Does anyone else have a problem with losing receipts? Have you stuffed a receipt in your pocket or purse, never to be found again?
Maintaining your receipts in an organized fashion is important for many purposes, such as making a warranty claim or preparing your taxes. Scanning receipts and saving them to Google Drive can make tracking receipts easy.
Which Receipts to Scan
I have gotten into the habit of immediately scanning in all of my business-related receipts using my smartphone so I’m prepared when tax time rolls around. However, you can (and should) scan receipts for more than just business expenses.
We like the Fujitsu ScanSnap scanner to scan tax receipts and medical receipts for HSA claims. This is a good place to start when deciding which receipts to scan.
You should also consider scanning receipts for big-ticket items, such as computers, electronics, or household appliances. A copy of a receipt is essential when it comes to warranties, rebates, returns, and accidental damage policies.
Here’s one more tip: scan all your Costco receipts in case you need to use their extremely lenient “lifetime return policy.”
How to Scan Your Receipts Using Your Android Device
- Open the Google Drive App.
- Click on the “+” Button on the lower right-hand corner, and select Scan.
- Press the Blue Button to capture an image using your smartphone’s camera, preferably on a contrasting surface.
- You may crop your image by dragging the blue dots to properly outline your receipt. When you’re satisfied with your outline, press the Check button.
- If you’d like to rename your document, press on the default Scanned_....pdf file name. When you’re finished, press the Check button.
Sorry iOS users, this feature is only available on Android, but you can use this alternative to import your scanned receipts into Google Drive.
Saving Receipts to Your Desktop
I make the majority of my online purchases on my desktop computer, and while I can usually retrieve receipts from either the retailer’s website or from an e-mail, I still save an additional copy on Google Drive. By having all of my receipts centralized in Google Drive, I won’t have to search through e-mails or my order history on Amazon to find a certain one. I can simply go to my Google Drive and easily find what I need.

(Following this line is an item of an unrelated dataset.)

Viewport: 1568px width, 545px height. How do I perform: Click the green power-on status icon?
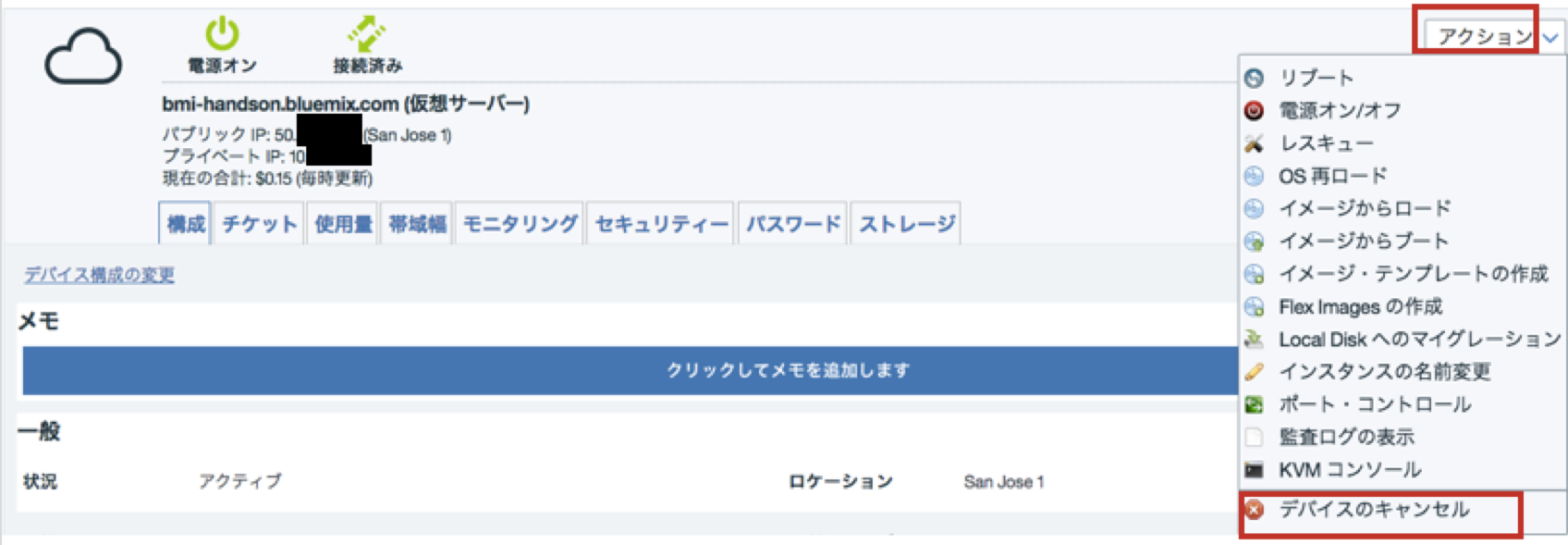tap(222, 34)
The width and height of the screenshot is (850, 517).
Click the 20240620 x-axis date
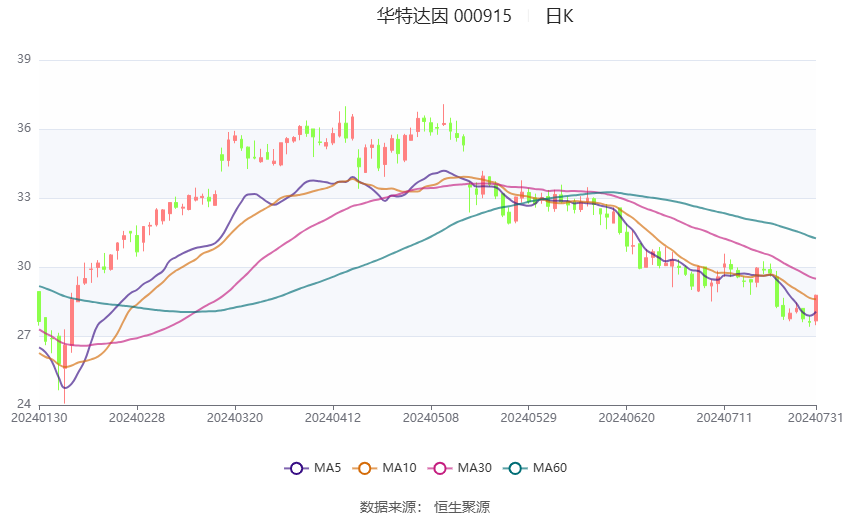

How to Save Your Receipts Using Your Desktop Chrome Browser
- Immediately after you make a purchase, click on Print or hit Ctrl + P. You will not print a physical copy; you will be printing directly into Google Drive.
- Change your Printer Destination.
- Select Save to Google Drive.
- You may Rename the file by clicking on Change printer options...

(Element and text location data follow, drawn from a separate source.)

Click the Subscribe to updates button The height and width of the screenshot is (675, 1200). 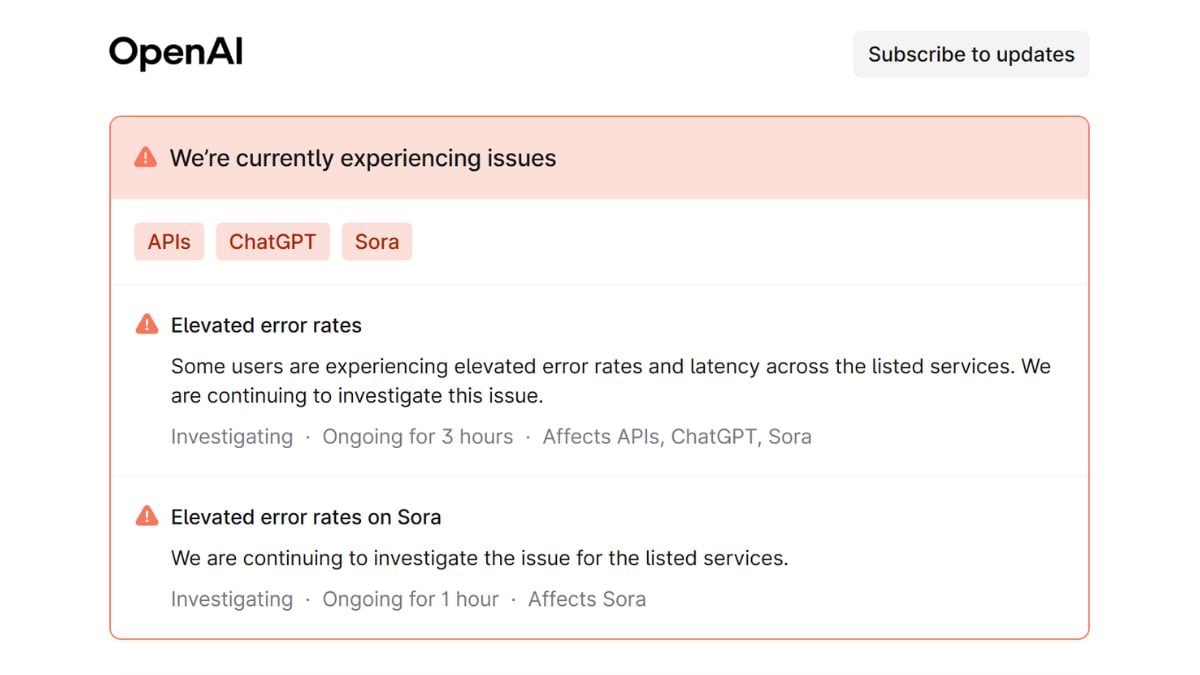971,54
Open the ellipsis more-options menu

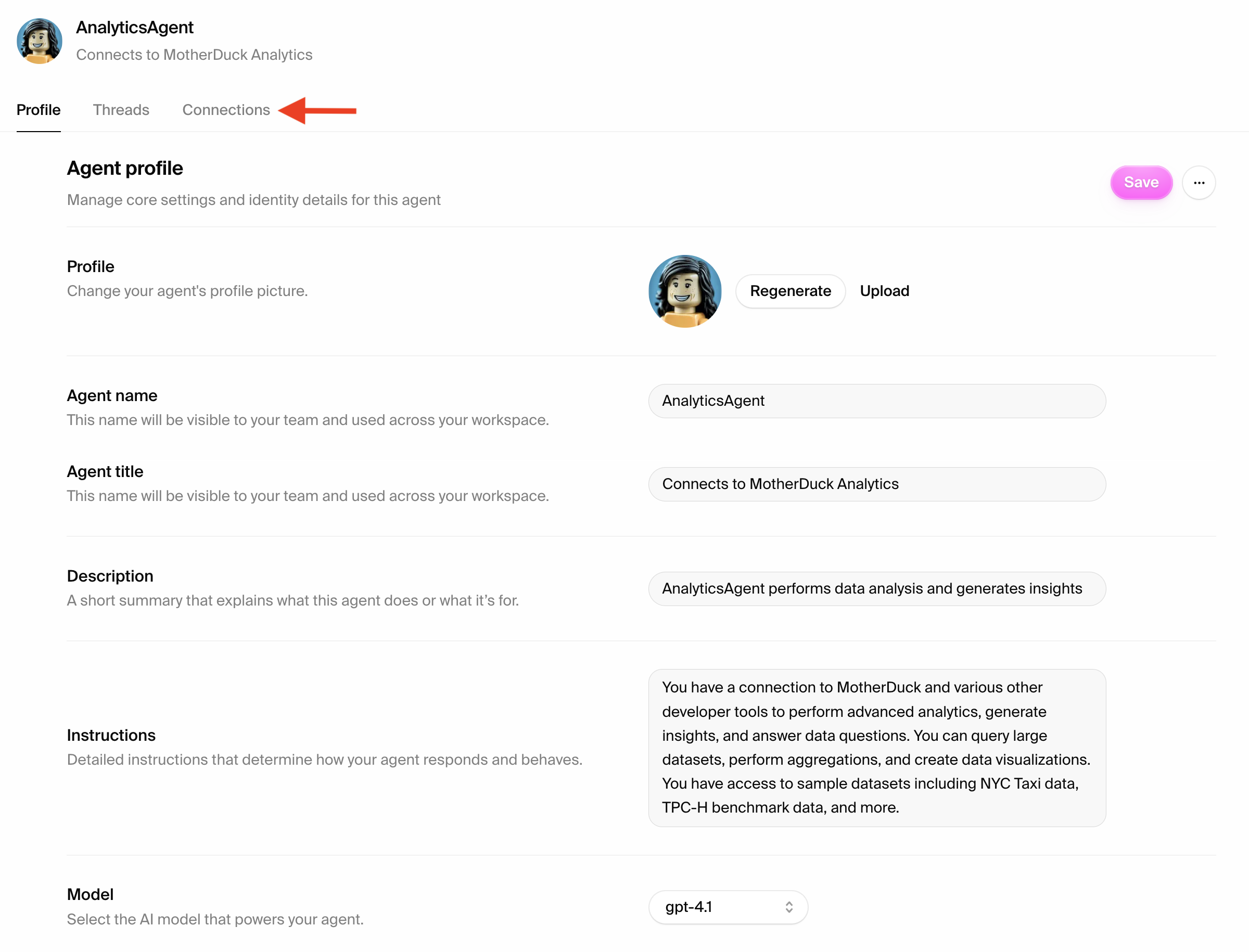click(1199, 183)
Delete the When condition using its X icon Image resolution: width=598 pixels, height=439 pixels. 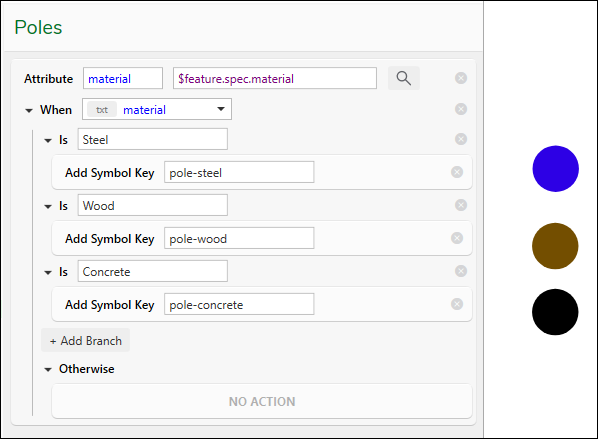tap(461, 109)
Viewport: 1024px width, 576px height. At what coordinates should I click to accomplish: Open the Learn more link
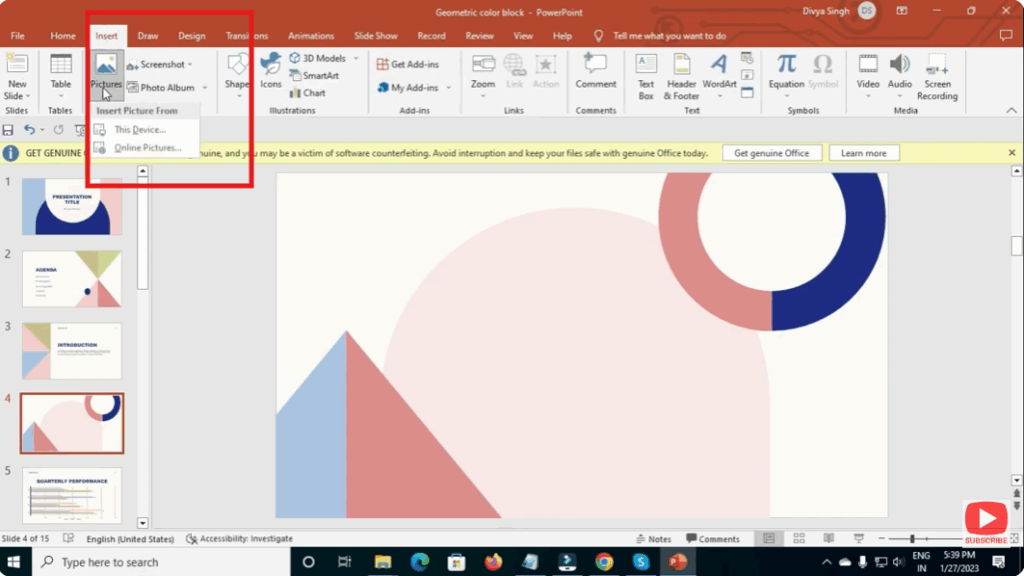[863, 152]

- Click on Save to save to Google Drive. This will save the receipt as a PDF file.
Two Tips on Organizing Your Receipts
After you get in the habit of saving receipts, you’ll need a good system to keep your Google Drive files organized. There’s no right or wrong way to organize your receipts!
Here are the two things you can do to help with your organization:
1. Keep a consistent naming scheme
Keeping a consistent naming template for your files will allow you to easily search and skim through your files. Here is how my scanned files are named:
YYYY.MM.DD - Company - Item - Note (optional)

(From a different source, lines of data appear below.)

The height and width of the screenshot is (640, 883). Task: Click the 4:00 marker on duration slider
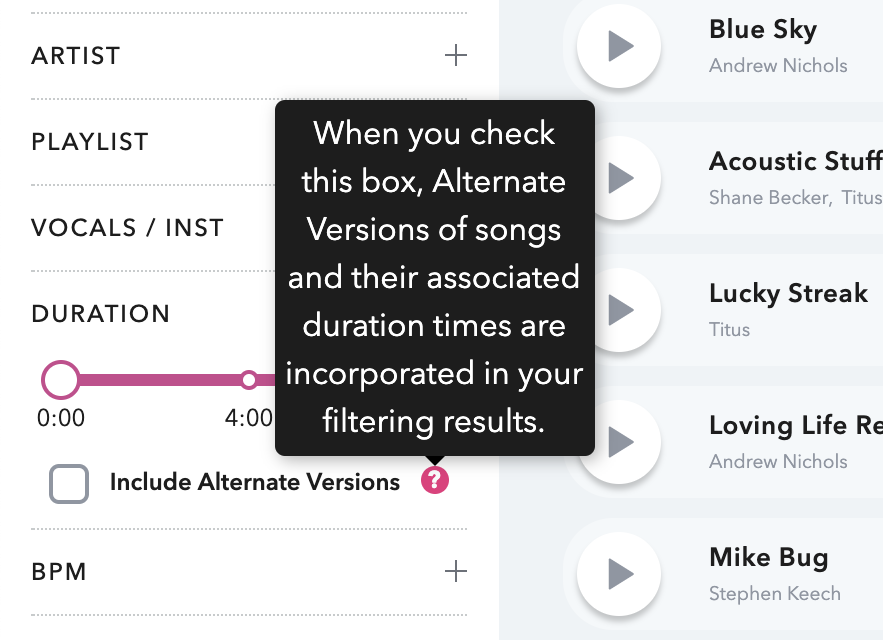pos(249,380)
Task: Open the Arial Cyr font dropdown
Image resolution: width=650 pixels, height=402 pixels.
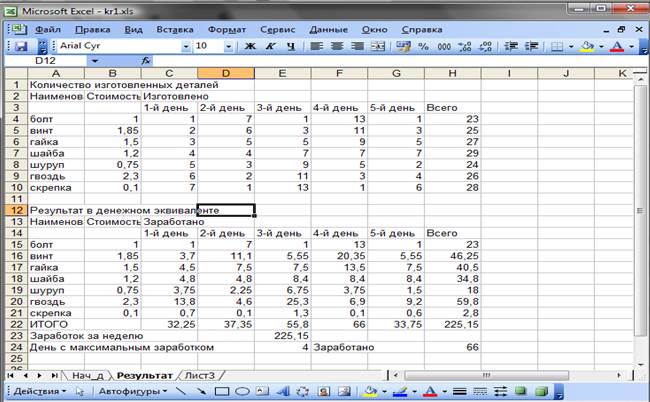Action: point(185,46)
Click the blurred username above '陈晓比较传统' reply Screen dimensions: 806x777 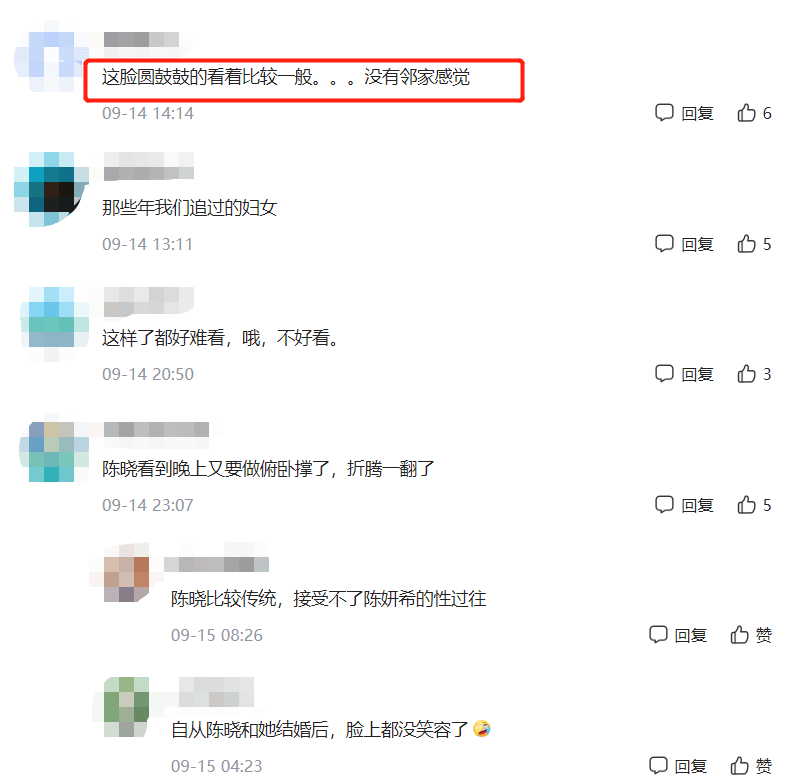216,564
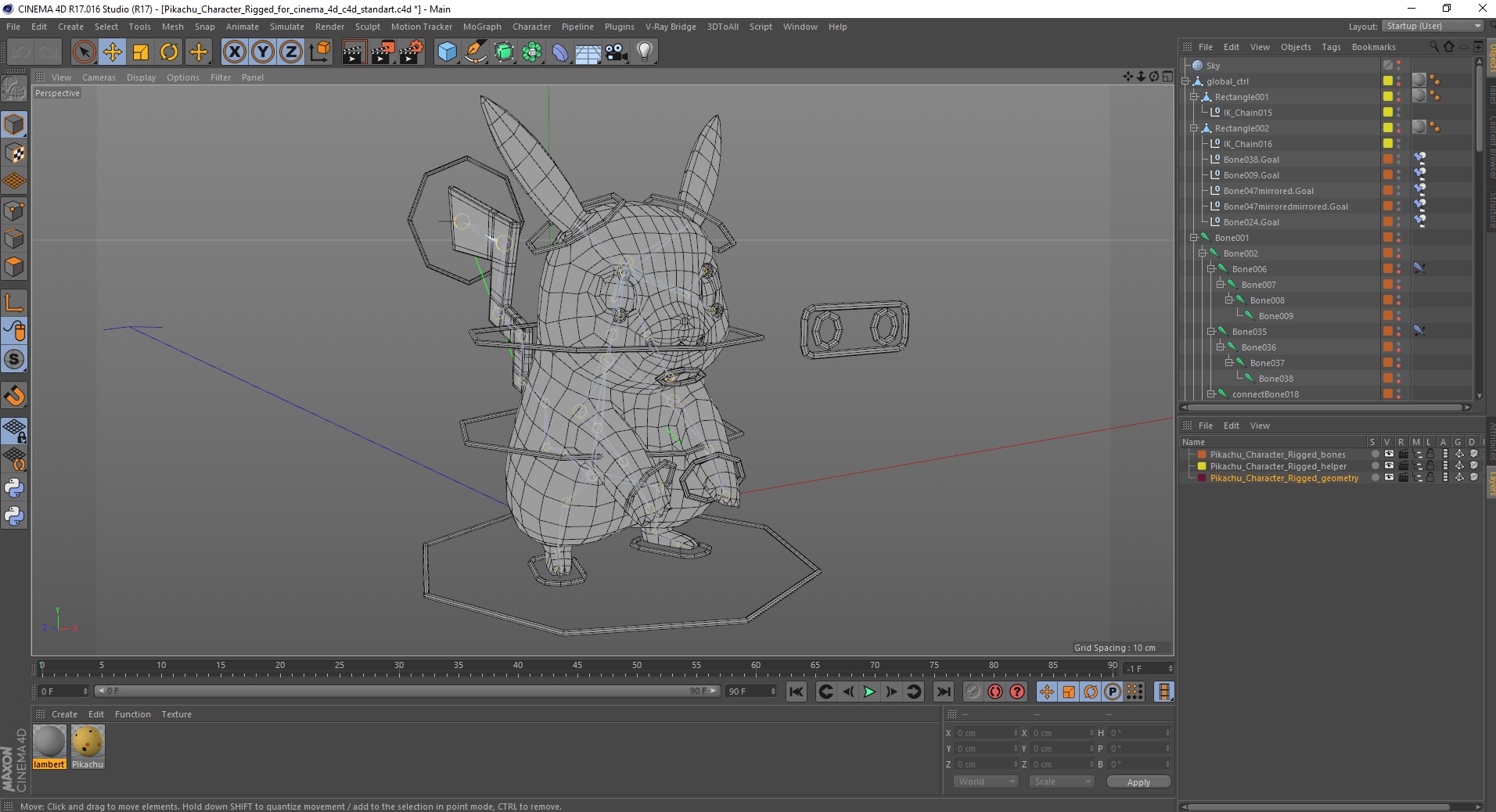Toggle X-axis lock
The height and width of the screenshot is (812, 1496).
point(234,52)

2020.05.11 - Amazon - Toshiba Chromebook - i3 CPU
2021.03.15 - Costco - Sharp TV - Model 70LE660U
Naming your files may take a few extra seconds of time, but the organization will pay off in the future when you need to quickly locate a receipt to make a warranty claim or need to prepare your taxes.
2. Use Folders
You can use folders to organize by category, store, or date. Decide what works best for you. Keep your folder names concise, and try not to go crazy with those subfolders! I'd recommend starting with these two folders each year:
- 2021 Personal
- 2021 Business
This will keep your Google Drive folders down to a manageable size. When you start doing this for a few years, it will look something like this:
- You can create an Android widget on your home screen to access Google Drive’s scanning tool in one touch. Click on the Add a scanning shortcut to your home screen section on Google’s official guide to find out how.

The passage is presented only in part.